Running in below zero temps.
Apparently I only blog after running in the cold ;->
They were predicting brutal windchills for this weekend. It is warmer than predicted: The National Weather Service says -9 at the big airport; -2 at Sky Harbor (by the Lake) with a windchill of -30. Now, the thermometer at my house says it is -0.7.
I headed over to the east side of town to run this morning, rather than my usual Saturday morning run in Proctor. The group wasn't going to meet, and with temps this cold it was nice to delay the run until the sun was well up in the sky! I ran at Hawks Ridge. The road is closed in the winter and used by snowmobiles, walkers, runners, and skiers so the snow is well-packed and makes for a nice running surface. Porter joined me and was thrilled to be out! He gets quite the frosty chin at these temps.

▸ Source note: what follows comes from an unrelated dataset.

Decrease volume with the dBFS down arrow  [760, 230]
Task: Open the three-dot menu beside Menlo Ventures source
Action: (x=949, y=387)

I went with my usual sub-zero layers of:
Top - sporthill winter top with a long-sleeved fleece over the top covered by a windbreaker; fleece neck gaiter; fleece ear flap hat with nylon around the lower half for wind protection; two layers of handknit mittens- silkywool base layer, topped with worsted weight mitts.
Bottom - sporthill winter tights; sporthill wind pants; smartwool running socks, saucony stabil shoes with sheet metal screws in the soles for gription.
My hands were pretty warm, but it took almost two miles and a potty break for my toes to finally thaw out. This was all complicated by my standing around looking at the underside of my car to try and figure out why it was making a horrible screeching noise. That got the feet cold to start with and lead to a longer time before they warmed up.
Gotta love Raynauds!!!
Today many folks are in a panic about anyone exercising in the cold. Questions about frozen lungs abound. Really, if humans were that delicate we would have never made it as a species this long. Just a hundred years ago we could not count on a well heated home or the ability to sit indoors until it got warmer out. It is all about dressing for the weather.
While out today I was thinking that it should be a "right" to have appropriate, affordable clothing for the climate you live in. I was thinking about all of the people that I see without adequate clothing for this climate. Good, warm boots, coats and mittens are expensive! Our family has always made them a spending priority, even in the lean days, but I know there are many families that just can't swing the cost of quality winter clothing. Any solutions?? We donate outgrown gently used gear, and could probably stand to thin the closets again. Clothing stamps??? Winter clothing safety net??